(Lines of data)
Begin

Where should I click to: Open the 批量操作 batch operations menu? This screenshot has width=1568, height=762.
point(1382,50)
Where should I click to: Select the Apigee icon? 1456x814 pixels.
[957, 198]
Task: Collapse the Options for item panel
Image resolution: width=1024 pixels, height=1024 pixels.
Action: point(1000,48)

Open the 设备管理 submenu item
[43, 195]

End
Begin

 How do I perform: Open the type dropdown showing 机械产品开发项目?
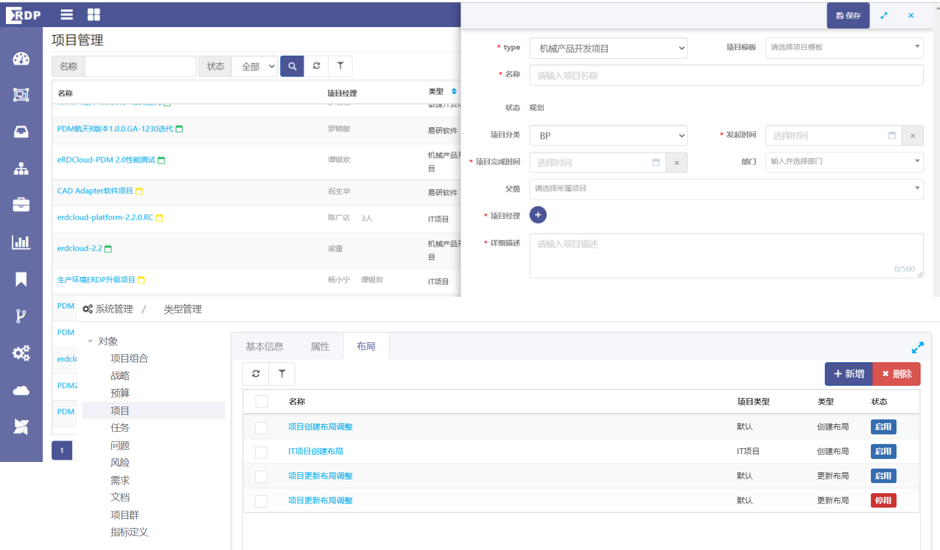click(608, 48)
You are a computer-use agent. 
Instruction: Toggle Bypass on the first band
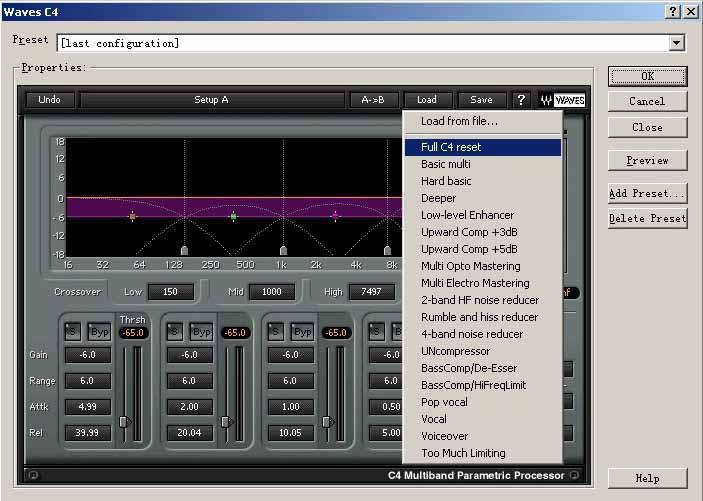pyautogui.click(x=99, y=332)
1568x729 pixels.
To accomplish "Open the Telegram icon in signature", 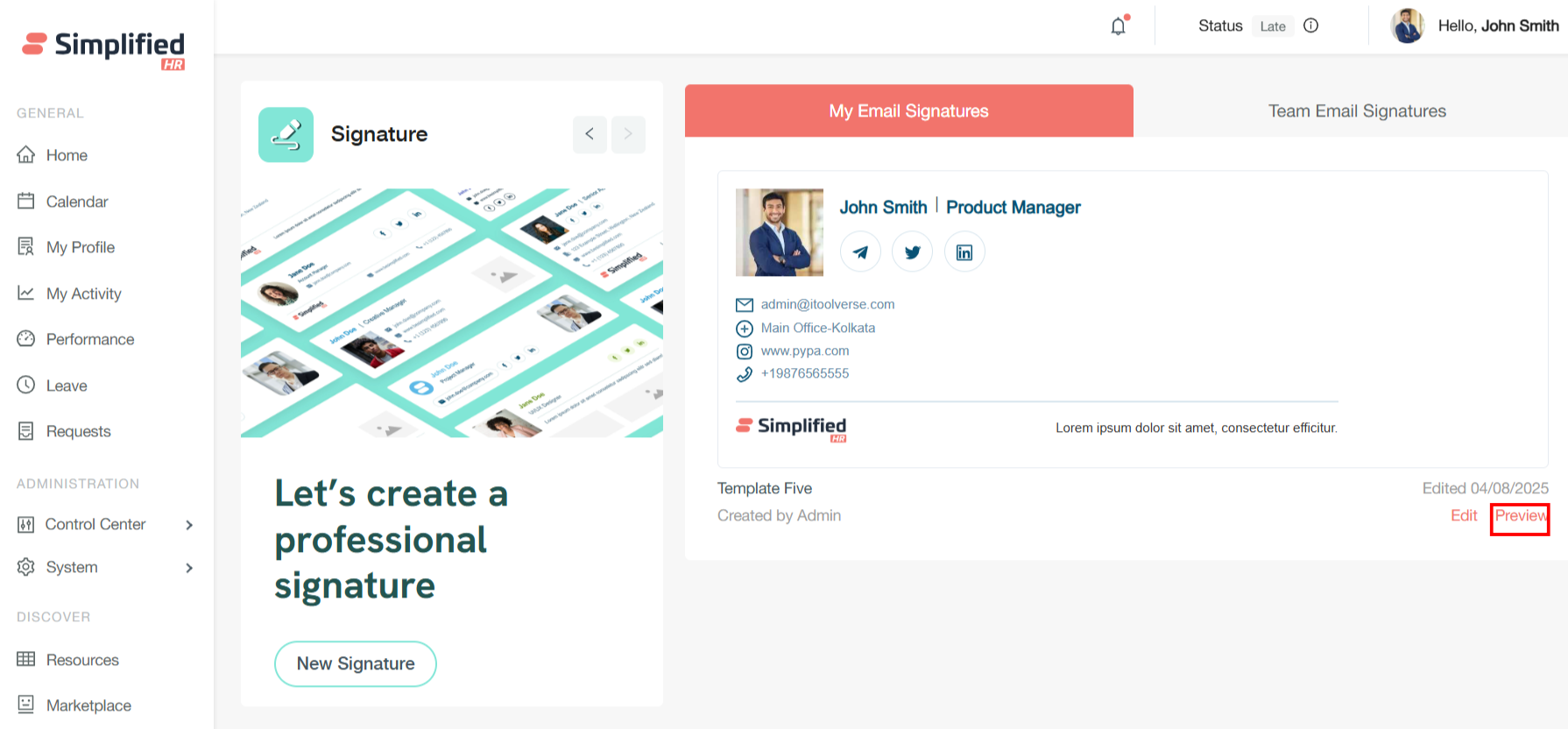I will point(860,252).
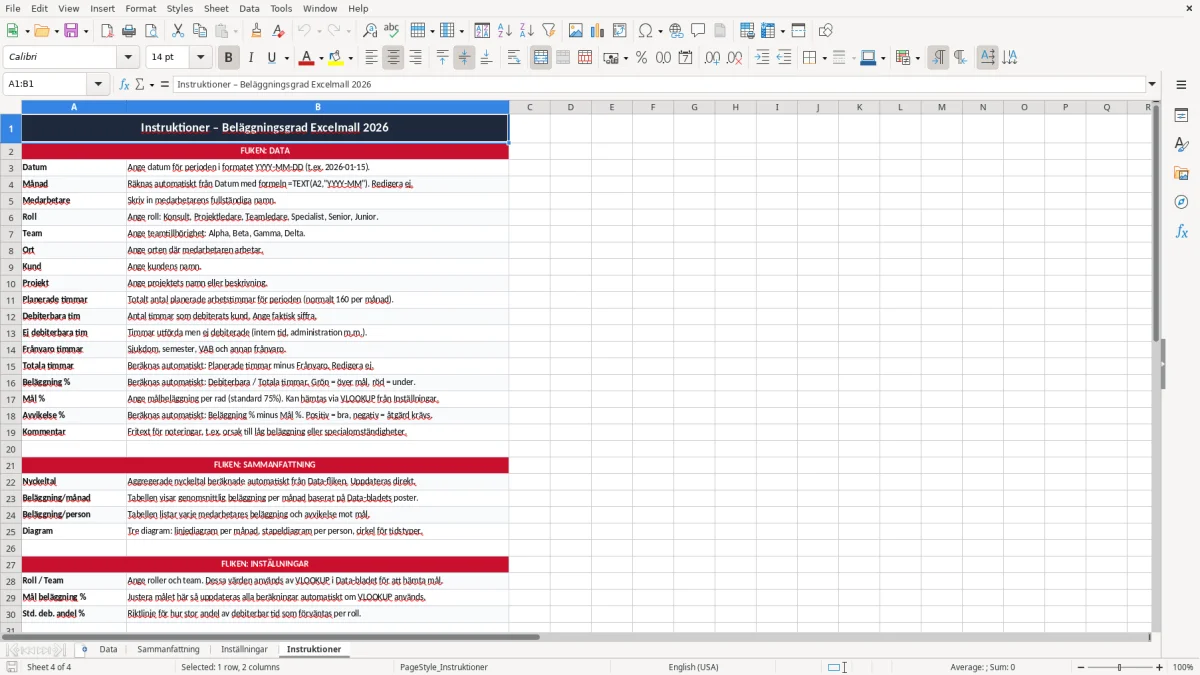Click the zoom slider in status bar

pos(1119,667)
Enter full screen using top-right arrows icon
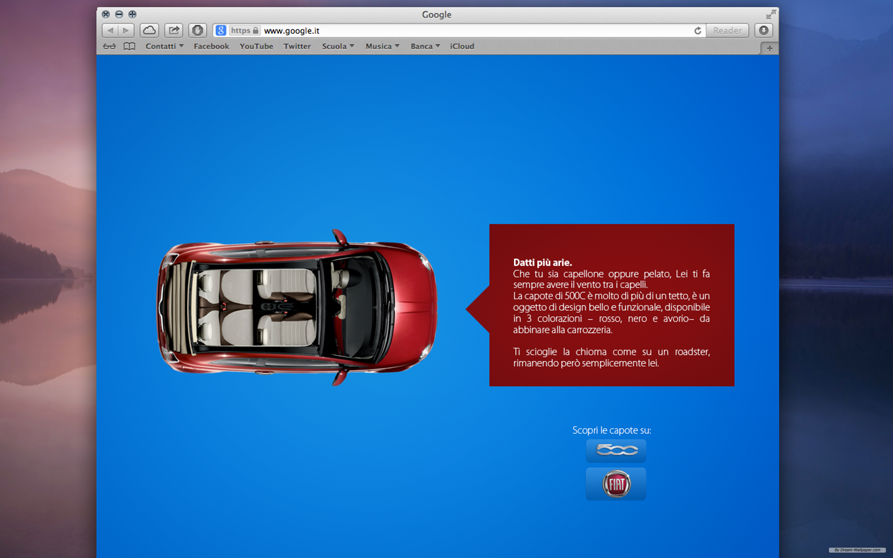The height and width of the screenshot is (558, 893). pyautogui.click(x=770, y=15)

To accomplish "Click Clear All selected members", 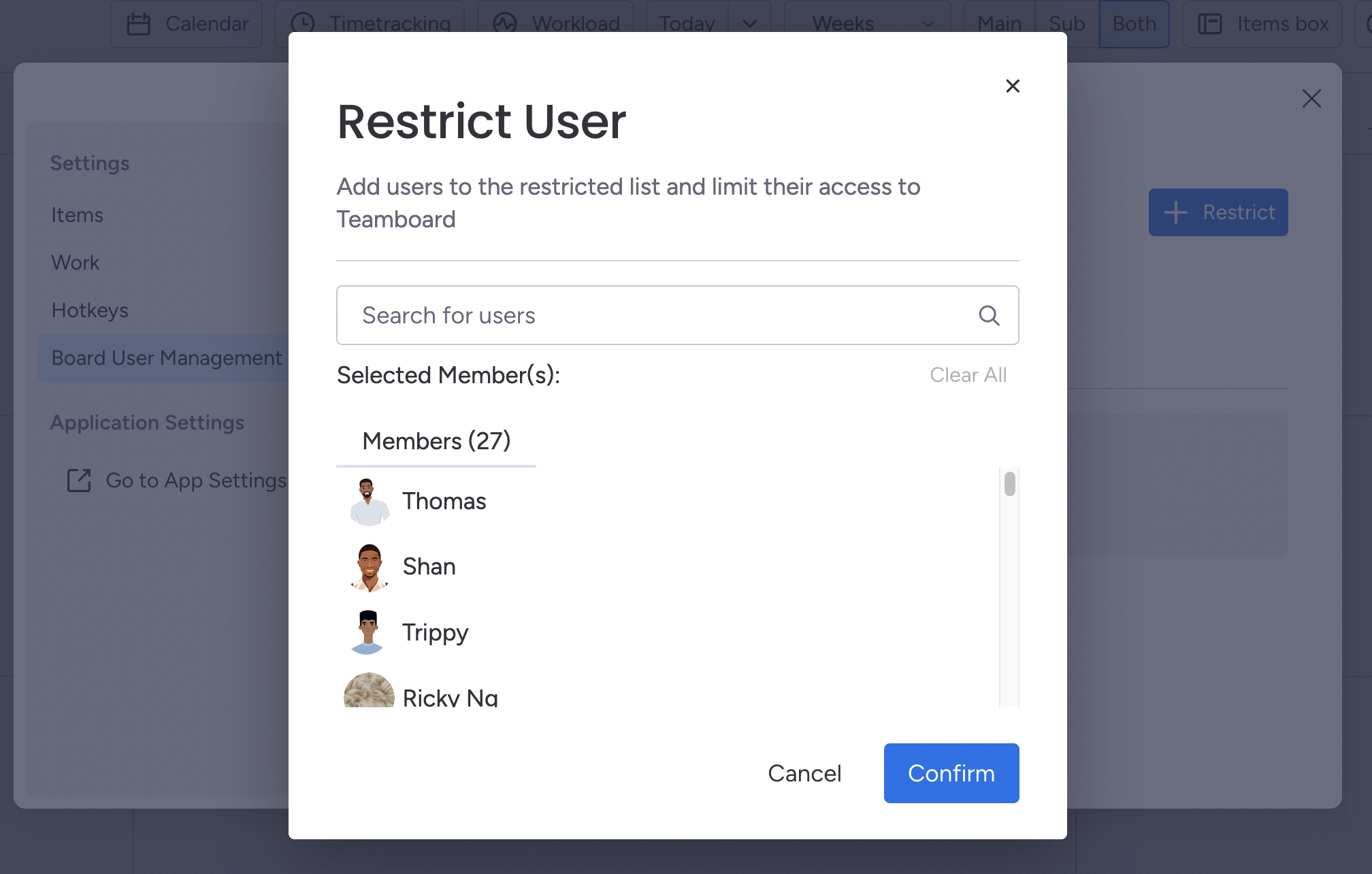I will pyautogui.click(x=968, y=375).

End
Begin

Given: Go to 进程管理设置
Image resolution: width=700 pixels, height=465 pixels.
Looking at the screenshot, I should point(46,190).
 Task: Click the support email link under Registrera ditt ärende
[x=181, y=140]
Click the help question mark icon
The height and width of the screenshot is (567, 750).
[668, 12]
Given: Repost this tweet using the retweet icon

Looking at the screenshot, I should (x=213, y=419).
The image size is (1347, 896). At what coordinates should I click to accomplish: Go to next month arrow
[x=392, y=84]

End

WRITTEN TASK: Turn the lines from the line with "The image size" to the line with "[x=392, y=84]" into a numbered list, leaving out any blank lines.

PROBLEM SOLUTION:
1. The image size is (1347, 896). At what coordinates should I click to accomplish: Go to next month arrow
2. [x=392, y=84]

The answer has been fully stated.